What this task involves: Where the line containing "Task: Select the Text tool in the toolbar" appears below, begin there and reproduce each line exactly through the last one, omitting pictures.

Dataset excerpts
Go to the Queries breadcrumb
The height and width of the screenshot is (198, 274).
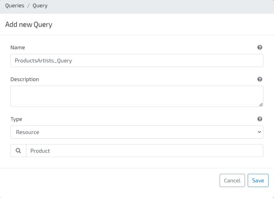point(14,6)
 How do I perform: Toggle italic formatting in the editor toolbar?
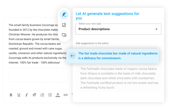(26, 95)
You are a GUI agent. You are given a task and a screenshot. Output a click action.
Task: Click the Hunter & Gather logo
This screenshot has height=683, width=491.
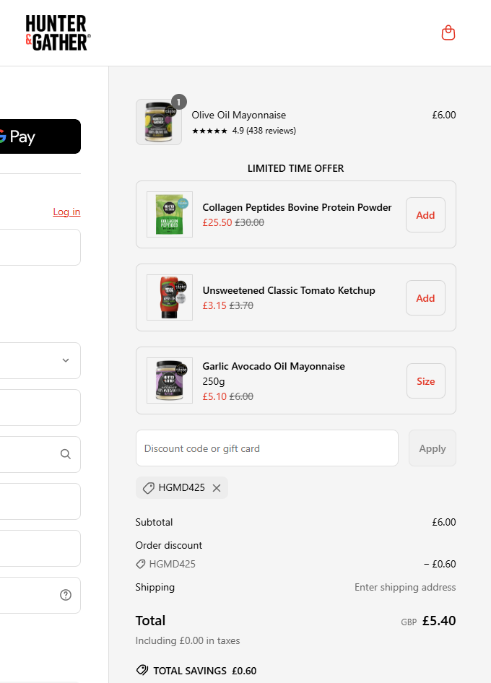point(57,33)
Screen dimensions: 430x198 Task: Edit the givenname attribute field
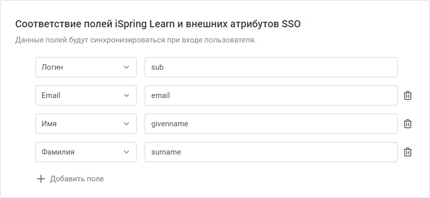coord(271,124)
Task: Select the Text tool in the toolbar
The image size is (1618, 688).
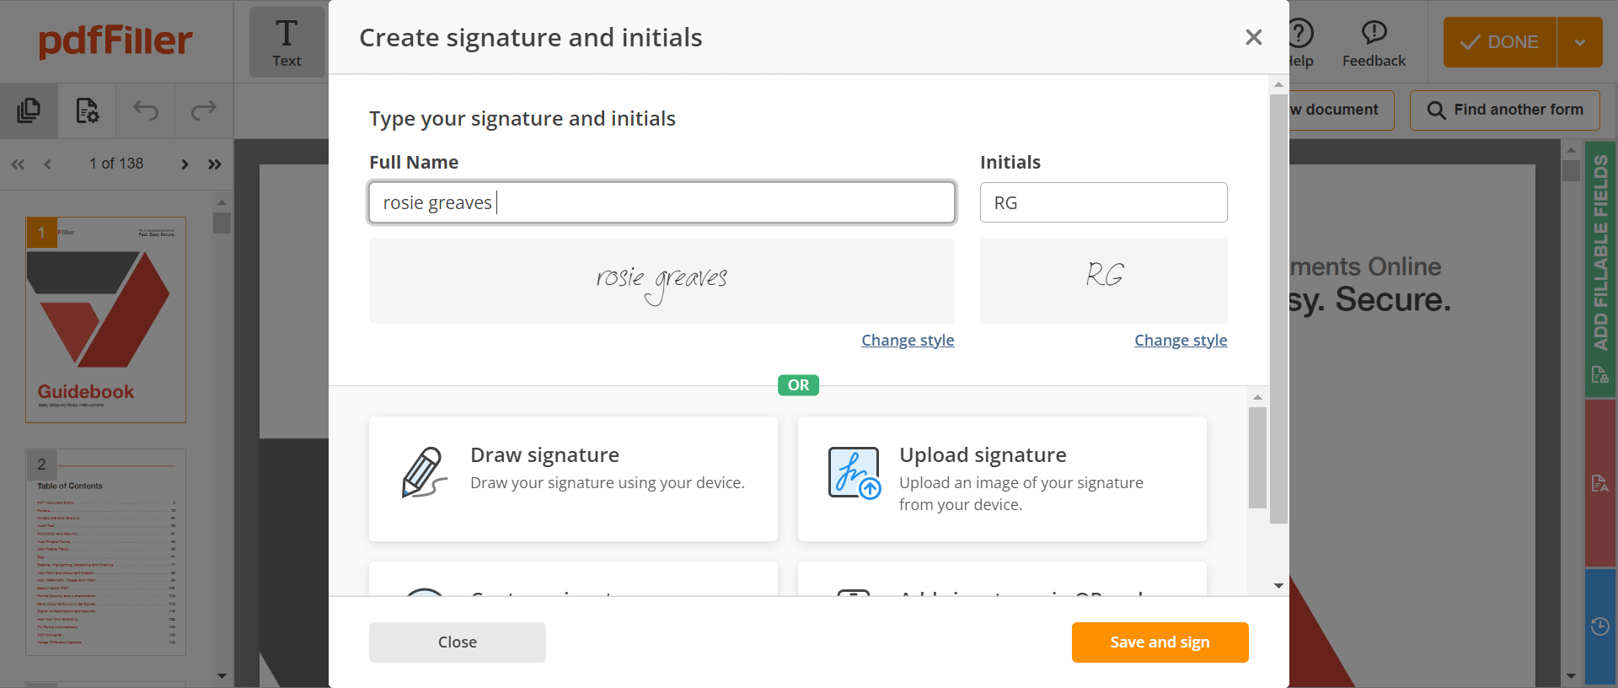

Result for this exercise:
Task: Select the Text tool in the toolbar
The image size is (1618, 688).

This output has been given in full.